At the heart of the book are two mysteries. What really is going on at the BBC? With old MI5 contacts apparently popping up and threatening messages being sent, the past seems to be reaching out for Juliet, the corridors of Broadcasting House no longer safe, a series of mistakes threatening her position at the BBC. And what really was going on in Dolphin Square in 1940? Who, exactly, was on what side? Might a network of collaborators have been a useful asset for an MI5 agent wanting to hedge their bets?
As the story becomes more complicated, truth being reflected around that labyrinth of mirrors to which spy fiction is prone, Atkinson keeps the reader focussed less on the 'what' than on the 'why' and on the consequences. There are consequences; one character spells this out explicitly towards the end, but really, we've been aware of that all along. Just look at Juliet. She is a composed, resourceful and self-aware young woman - whether in 1940 or 1950 - yet continually speculates on the future, the past, her place in MI5 or the BBC, on the effect of what she did on others (especially this). Juliet is, really, our window into some very strange worlds at a time when so much hung in the balance. The story has often been told about how in May 1940, the UK wavered on the brink of capitulation, with an influential factor in favour of peace. This is not that story - the story of Cabinet debates and Parliamentary oratory - but it also is that story - the story of what ordinary (and extraordinary) people were doing and saying that lets us imagine how they might have responded had things been different.

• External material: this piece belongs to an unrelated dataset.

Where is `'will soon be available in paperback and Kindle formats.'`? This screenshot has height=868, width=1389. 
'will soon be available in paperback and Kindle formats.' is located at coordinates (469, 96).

Readers of Atkinson's last two books, Life After Life and A God in Ruins will be familiar with some of these themes (responsibility; consequences; the price that might be paid) which she also examined there, through the lens of a kind of of multiple worlds universe and she - teasingly - alludes to this I think. In the opening scenes, set in 1981, a Royal Wedding is coming, reminding me of the framing of A God in Ruins, and there's a certain amount of overlap too in the 1940s setting and in what we might imagine Juliet's later life to have been like. But this isn't a book in that world. The alternate paths taken here are choices made and fixed and then reflected on, not points that might yet go a different way in another life. That makes the stakes, I suppose, higher, and the things Juliet has done graver.

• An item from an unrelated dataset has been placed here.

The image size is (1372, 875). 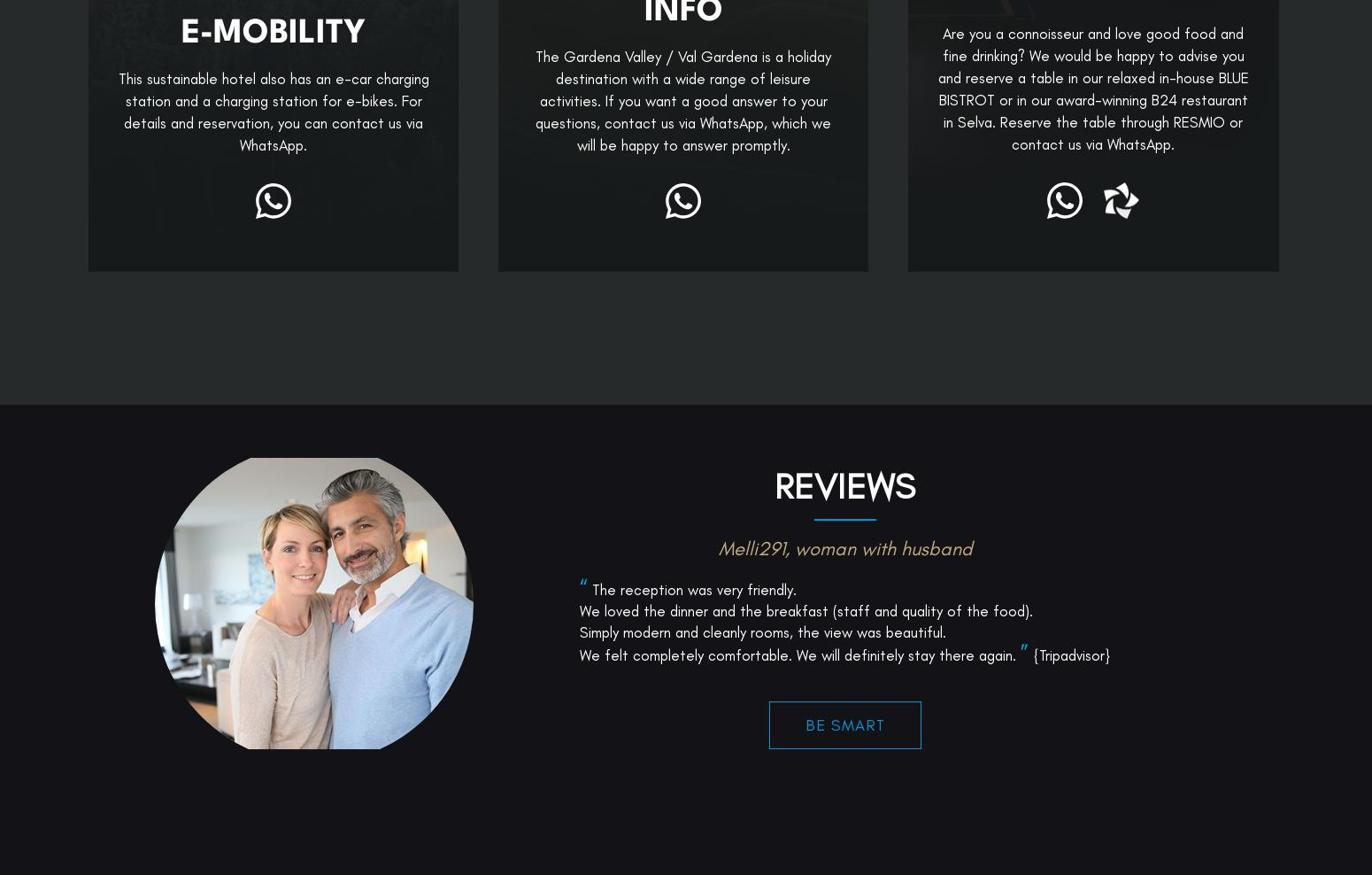 I want to click on 'Be smart', so click(x=844, y=853).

The book is tremendous fun, shrewdly observed (a great deal of this revolving around the internal politics of a bureaucracy such as the BBC or MI5 - Juliet wonders if these two are not really fundamentally the same organisation - but also taking in things such as class and the state of British food in the 1950s) and very human in the way it deals not only the murky shenanigans of espionage but with the frail people caught up in it. Monstrous as they are, there is still some sympathy for Mrs Scaife and her entourage of would-be collaborators and Quislings. While some readers may think they never really got what was coming too them, I'm not sure; they see their hopes and plans dashed and many suffer personal loss - and as we seen, the forces of the State pretty much play fast and loose with law and decency to achieve their ends.
Best of all though, this is a thunderingly good story, the kind of thing you won't want to be parted from till it's finished.
Those are the very best books, and this is among the best of them.
Haven't read your review - as this is next on my pile! :) All the best for 2019.